— Record excerpts —
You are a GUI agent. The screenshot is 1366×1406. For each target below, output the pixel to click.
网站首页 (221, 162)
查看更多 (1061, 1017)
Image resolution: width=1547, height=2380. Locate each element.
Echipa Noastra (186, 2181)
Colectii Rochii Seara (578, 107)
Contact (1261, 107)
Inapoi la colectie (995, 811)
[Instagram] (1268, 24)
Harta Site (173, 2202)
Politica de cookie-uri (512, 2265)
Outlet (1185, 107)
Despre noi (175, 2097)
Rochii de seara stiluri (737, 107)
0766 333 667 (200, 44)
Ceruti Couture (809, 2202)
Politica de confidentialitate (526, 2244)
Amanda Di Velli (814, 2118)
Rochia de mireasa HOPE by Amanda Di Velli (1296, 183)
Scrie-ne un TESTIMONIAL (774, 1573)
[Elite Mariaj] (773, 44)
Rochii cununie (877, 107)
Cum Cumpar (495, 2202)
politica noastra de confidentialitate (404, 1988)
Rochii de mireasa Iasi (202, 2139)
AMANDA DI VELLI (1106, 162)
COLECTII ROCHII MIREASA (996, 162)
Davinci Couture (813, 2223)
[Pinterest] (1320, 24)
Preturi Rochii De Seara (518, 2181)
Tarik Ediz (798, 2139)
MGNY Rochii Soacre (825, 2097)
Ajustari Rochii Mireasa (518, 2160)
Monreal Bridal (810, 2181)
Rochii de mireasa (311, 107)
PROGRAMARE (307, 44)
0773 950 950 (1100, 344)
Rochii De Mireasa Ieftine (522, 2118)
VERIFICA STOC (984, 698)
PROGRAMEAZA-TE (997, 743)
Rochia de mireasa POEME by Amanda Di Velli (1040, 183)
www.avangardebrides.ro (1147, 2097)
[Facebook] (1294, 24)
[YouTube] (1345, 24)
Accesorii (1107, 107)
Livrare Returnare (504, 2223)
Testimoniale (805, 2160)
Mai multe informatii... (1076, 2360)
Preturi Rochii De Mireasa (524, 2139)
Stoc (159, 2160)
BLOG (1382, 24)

— What you are asked to do —
The records above must be retyped in full. Keep each one exactly as it is.

— Reply —
You are a GUI agent. The screenshot is 1366×1406. For each target below, output the pixel to click.
网站首页 (221, 162)
查看更多 (1061, 1017)
Image resolution: width=1547, height=2380. Locate each element.
Echipa Noastra (186, 2181)
Colectii Rochii Seara (578, 107)
Contact (1261, 107)
Inapoi la colectie (995, 811)
[Instagram] (1268, 24)
Harta Site (173, 2202)
Politica de cookie-uri (512, 2265)
Outlet (1185, 107)
Despre noi (175, 2097)
Rochii de seara stiluri (737, 107)
0766 333 667 (200, 44)
Ceruti Couture (809, 2202)
Politica de confidentialitate (526, 2244)
Amanda Di Velli (814, 2118)
Rochia de mireasa HOPE by Amanda Di Velli (1296, 183)
Scrie-ne un TESTIMONIAL (774, 1573)
[Elite Mariaj] (773, 44)
Rochii cununie (877, 107)
Cum Cumpar (495, 2202)
politica noastra de confidentialitate (404, 1988)
Rochii de mireasa Iasi (202, 2139)
AMANDA DI VELLI (1106, 162)
COLECTII ROCHII MIREASA (996, 162)
Davinci Couture (813, 2223)
[Pinterest] (1320, 24)
Preturi Rochii De Seara (518, 2181)
Tarik Ediz (798, 2139)
MGNY Rochii Soacre (825, 2097)
Ajustari Rochii Mireasa (518, 2160)
Monreal Bridal (810, 2181)
Rochii de mireasa (311, 107)
PROGRAMARE (307, 44)
0773 950 950 (1100, 344)
Rochii De Mireasa Ieftine (522, 2118)
VERIFICA STOC (984, 698)
PROGRAMEAZA-TE (997, 743)
Rochia de mireasa POEME by Amanda Di Velli (1040, 183)
www.avangardebrides.ro (1147, 2097)
[Facebook] (1294, 24)
[YouTube] (1345, 24)
Accesorii (1107, 107)
Livrare Returnare (504, 2223)
Testimoniale (805, 2160)
Mai multe informatii... (1076, 2360)
Preturi Rochii De Mireasa (524, 2139)
Stoc (159, 2160)
BLOG (1382, 24)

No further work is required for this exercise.